I was struck by these lines in an article in the Telegraph in London, UK, titled 'Psychological barriers stop old people from downsizing, says housing minister'.
Older people have to overcome a “psychological barrier” which stops them downsizing to a smaller home, the housing and planning minister has said.
Brandon Lewis said he wanted property companies to build more attractive bungalows which would encourage pensioners to move out of their empty family homes.
. . .
Research in 2011 estimated that 25 million bedrooms in England were empty, largely because elderly couples do not move out of family homes to smaller properties.

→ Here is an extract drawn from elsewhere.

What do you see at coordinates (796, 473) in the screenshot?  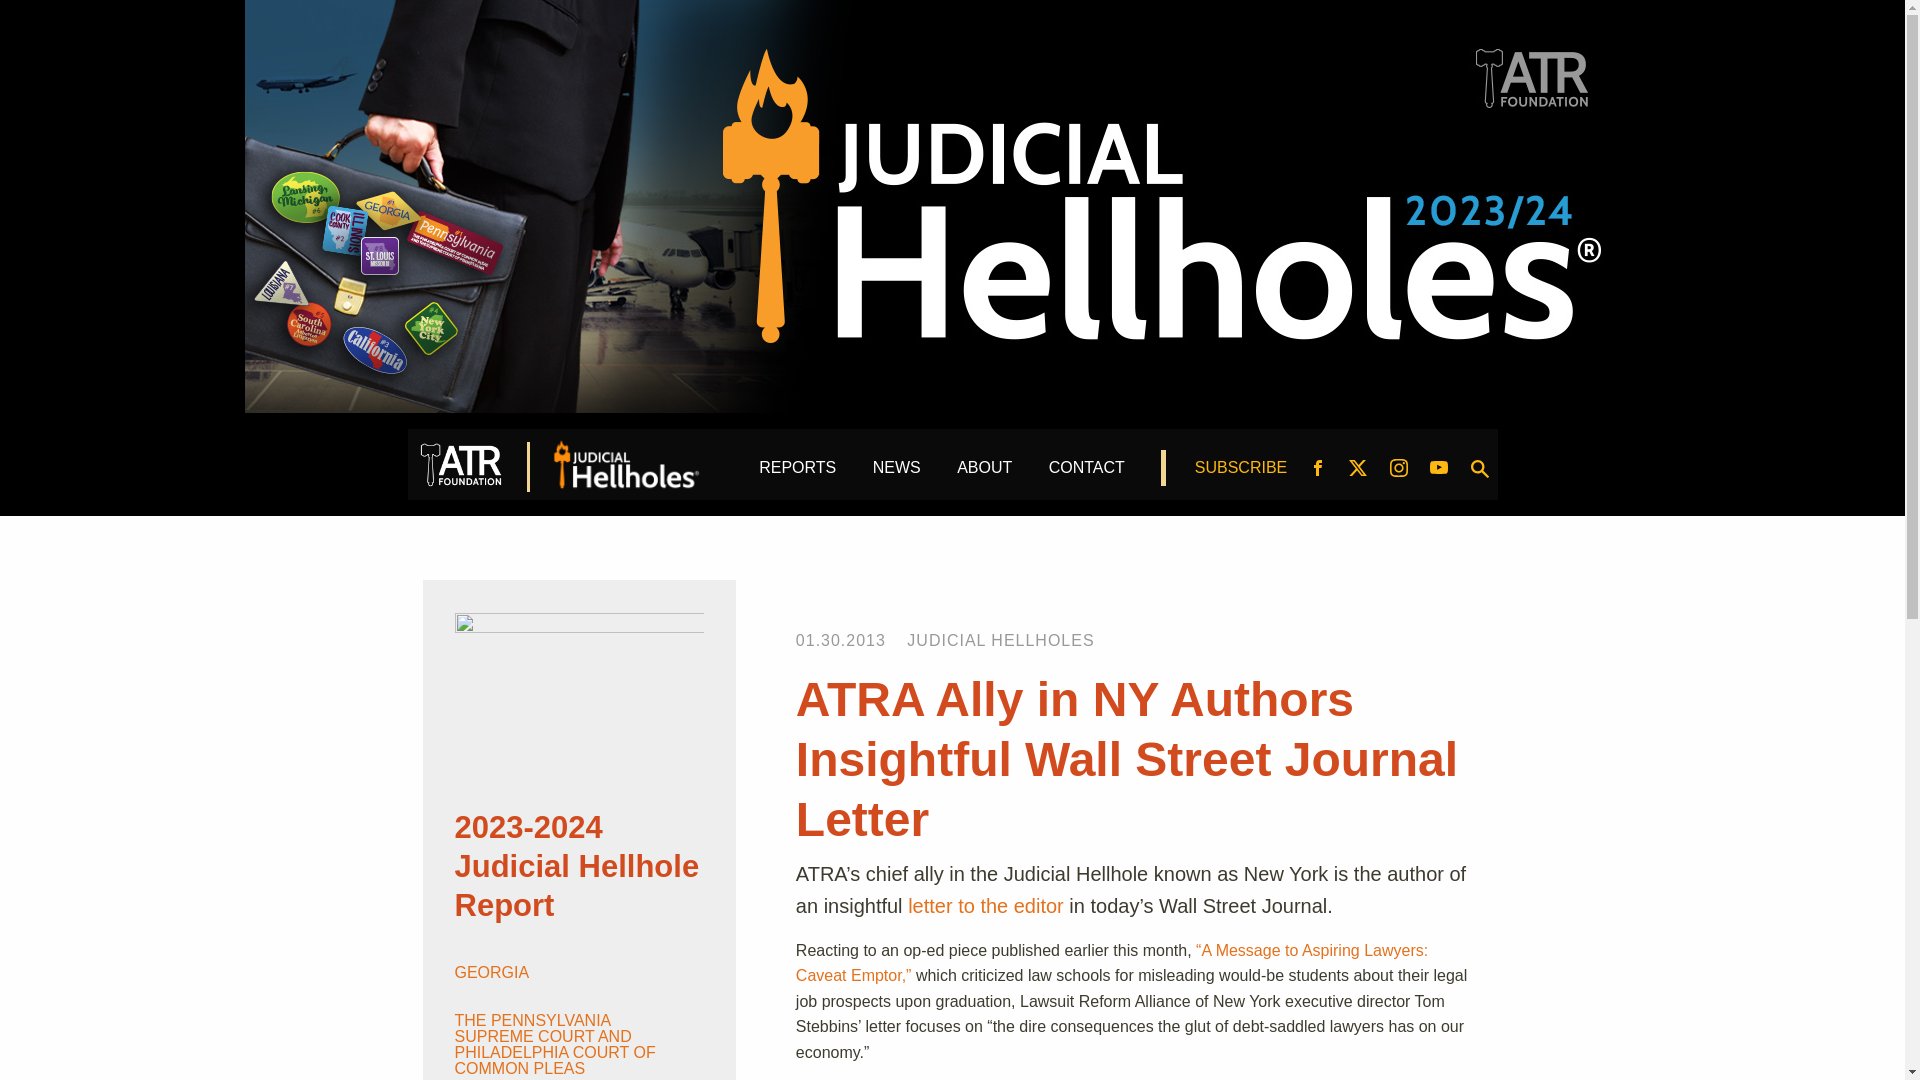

At the same time, young families are increasingly being squeezed into small homes and overcrowded flats as a result of the country’s high property prices.
There's more at the link.
I'm not so sure Mr. Lewis has it right. I think of far greater importance than so-called 'psychological barriers' is the reality that very few people - younger or older - are earning enough money to be able to afford to buy a larger house. The recession has left many working in jobs that are relatively poorly paid. Family incomes are often considerably lower than they were even a decade ago. On the other hand, property prices have increased steadily, fueled by so-called 'quantitative easing' (a.k.a. 'printing money') and ZIRP that has made piles of money available to corporate investors in the housing market. Bloomberg went so far as to report in 2013, 'Families Blocked by Investors From Buying U.S. Homes'. The flood of buy-to-let investments has driven house prices higher than many families can afford.
What this means is that Mr. and Mrs. Older American (or Briton) are sitting in a house that's valued, on paper at least, at a very high figure - too high for younger Americans or Britons to afford on their reduced incomes. Even if older families wanted to downsize, if they can't sell their larger homes, they can't free up the money they have invested in them in order to buy something smaller. That's not a psychological issue - it's a classic catch-22 situation.
I think the housing market is headed for a steep decline, probably equalling (if not surpassing) in intensity that which we saw in 2007/08. I think present prices are unsustainable, and not supported by any underlying economic reality. A property is ultimately worth only what someone's willing to pay for it . . . and relatively few people are prepared to pay the inflated prices currently being demanded. I suppose we'll have to wait and see what happens.